Tips and tricks for running experiments on Amazon Mechanical Turk
By Tom McCoy
Amazon Mechanical Turk (MTurk) is an incredibly useful tool for data collection. However, there are some non-obvious considerations to keep in mind if you want it to work well. Here is a collection of the tips that were helpful to me as I figured out how to use MTurk.
- Launch your experiment in batches of 9. When you pay your participants, Amazon charges a fee that is a percentage of whatever you paid the participants. If your batch is 10 participants or more, the fee is 40%; but if your batch is 9 participants or fewer, then the fee is only 20%. Thus, your overall cost when using smaller batches will only be about 86% of what the overall cost would be if you used larger batches.

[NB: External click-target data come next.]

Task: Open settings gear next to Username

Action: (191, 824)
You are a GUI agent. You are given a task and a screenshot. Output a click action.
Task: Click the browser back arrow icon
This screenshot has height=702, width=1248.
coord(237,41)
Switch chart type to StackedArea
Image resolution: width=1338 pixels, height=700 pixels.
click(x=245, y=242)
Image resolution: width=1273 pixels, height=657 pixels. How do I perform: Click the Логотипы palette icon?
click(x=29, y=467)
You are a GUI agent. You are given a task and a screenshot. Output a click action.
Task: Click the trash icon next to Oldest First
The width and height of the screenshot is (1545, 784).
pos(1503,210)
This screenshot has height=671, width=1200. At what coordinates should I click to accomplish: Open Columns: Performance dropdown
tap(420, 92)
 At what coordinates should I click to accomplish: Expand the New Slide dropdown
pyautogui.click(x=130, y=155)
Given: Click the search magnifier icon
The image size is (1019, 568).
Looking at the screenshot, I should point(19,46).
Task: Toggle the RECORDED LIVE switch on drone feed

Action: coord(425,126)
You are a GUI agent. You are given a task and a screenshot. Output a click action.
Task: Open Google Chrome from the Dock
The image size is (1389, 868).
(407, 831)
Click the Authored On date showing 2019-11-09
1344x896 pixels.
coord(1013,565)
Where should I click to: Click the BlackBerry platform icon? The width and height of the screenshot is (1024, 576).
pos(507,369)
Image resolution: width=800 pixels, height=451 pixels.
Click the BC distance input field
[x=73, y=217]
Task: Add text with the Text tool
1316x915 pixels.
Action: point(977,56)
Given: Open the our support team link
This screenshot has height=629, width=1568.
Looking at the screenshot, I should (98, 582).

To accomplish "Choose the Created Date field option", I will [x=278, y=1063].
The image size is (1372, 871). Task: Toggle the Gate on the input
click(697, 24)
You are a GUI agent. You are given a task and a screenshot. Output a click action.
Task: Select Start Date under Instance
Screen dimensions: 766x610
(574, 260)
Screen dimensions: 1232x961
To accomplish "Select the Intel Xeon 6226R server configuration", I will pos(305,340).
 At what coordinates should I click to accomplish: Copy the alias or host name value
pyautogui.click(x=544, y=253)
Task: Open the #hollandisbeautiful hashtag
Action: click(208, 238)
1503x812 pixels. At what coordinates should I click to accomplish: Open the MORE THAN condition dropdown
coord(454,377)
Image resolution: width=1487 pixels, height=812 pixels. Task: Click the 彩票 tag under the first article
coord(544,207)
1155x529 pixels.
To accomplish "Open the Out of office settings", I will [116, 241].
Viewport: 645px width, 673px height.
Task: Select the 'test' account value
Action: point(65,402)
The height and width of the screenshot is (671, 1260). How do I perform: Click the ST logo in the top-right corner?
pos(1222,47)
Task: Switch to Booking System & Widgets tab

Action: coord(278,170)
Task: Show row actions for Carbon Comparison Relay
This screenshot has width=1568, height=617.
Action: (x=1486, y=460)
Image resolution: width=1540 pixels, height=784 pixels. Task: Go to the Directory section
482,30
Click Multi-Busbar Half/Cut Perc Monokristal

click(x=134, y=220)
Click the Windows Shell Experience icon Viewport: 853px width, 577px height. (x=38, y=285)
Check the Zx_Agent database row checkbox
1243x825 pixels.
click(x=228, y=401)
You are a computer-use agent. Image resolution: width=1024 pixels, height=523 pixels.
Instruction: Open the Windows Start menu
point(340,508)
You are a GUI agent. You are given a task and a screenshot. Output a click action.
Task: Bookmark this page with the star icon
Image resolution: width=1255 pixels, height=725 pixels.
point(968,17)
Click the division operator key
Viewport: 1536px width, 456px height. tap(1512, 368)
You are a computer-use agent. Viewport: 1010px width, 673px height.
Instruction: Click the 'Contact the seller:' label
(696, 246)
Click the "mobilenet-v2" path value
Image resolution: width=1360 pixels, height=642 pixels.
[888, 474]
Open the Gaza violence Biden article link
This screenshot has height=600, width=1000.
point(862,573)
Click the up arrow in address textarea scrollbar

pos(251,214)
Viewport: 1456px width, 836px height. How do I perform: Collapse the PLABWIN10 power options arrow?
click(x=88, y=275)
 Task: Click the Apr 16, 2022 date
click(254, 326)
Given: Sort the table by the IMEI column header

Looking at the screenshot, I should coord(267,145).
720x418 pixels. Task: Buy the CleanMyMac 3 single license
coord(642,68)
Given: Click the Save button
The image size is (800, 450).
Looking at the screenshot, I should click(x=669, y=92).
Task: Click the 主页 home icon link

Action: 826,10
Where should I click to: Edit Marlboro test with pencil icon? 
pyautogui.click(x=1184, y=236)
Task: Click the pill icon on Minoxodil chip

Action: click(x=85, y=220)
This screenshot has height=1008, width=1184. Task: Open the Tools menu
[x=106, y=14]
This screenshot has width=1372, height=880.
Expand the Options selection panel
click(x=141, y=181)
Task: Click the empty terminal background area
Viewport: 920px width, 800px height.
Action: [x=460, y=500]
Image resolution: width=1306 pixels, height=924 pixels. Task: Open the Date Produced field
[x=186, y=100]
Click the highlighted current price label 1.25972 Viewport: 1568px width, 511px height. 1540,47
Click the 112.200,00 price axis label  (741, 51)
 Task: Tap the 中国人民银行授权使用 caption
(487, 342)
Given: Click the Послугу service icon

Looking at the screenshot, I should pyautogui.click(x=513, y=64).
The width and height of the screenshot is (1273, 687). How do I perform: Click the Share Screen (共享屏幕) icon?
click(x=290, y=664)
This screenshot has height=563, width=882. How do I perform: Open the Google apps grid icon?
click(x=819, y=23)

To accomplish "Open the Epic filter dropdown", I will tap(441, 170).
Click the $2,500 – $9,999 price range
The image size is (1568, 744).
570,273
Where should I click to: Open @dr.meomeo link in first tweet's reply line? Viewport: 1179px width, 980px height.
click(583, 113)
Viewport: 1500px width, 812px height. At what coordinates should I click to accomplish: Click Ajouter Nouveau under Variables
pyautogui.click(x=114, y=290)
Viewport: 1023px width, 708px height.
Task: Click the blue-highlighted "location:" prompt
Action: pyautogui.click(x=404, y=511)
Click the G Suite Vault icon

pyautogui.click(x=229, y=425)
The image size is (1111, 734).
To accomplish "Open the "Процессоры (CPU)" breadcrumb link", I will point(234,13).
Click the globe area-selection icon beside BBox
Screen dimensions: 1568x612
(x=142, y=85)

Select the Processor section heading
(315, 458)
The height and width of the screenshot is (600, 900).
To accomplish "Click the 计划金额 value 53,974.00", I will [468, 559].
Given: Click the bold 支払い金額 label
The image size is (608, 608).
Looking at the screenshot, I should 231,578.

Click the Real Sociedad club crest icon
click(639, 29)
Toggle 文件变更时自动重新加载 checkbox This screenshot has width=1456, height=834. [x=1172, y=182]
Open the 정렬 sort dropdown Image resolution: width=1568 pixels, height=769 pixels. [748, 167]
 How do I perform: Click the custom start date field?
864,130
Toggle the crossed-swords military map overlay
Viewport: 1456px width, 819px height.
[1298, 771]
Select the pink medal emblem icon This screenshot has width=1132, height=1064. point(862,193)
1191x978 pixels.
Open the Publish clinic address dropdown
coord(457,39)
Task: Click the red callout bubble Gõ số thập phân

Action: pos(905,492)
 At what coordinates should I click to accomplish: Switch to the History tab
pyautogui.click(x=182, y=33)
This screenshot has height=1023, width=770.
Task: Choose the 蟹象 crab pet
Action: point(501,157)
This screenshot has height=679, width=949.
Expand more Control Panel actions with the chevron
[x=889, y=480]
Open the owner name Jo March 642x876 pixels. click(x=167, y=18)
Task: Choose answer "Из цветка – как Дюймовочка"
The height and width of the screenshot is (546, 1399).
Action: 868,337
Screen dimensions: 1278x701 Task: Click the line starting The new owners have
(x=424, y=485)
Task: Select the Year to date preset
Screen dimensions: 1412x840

Avoiding repeat participants
Within a single batch, Amazon automatically prevents a single worker from doing your experiment twice. However, if you have multiple batches—e.g., a pilot batch before your main experiment, or multiple batches of your main experiment because you are following Point 1 above—then you need to add your own restrictions that prevent individual users from repeating your experiment.
- Use qualifications. When launching an experiment, you can set criteria for who may complete the experiment. One way to use this feature is to create a qualification which you give to everyone who has completed your experiment, and to then make anyone with that qualification ineligible to do the experiment again. Here is how this works in more detail:
- Go to "Manage -> Qualification Types."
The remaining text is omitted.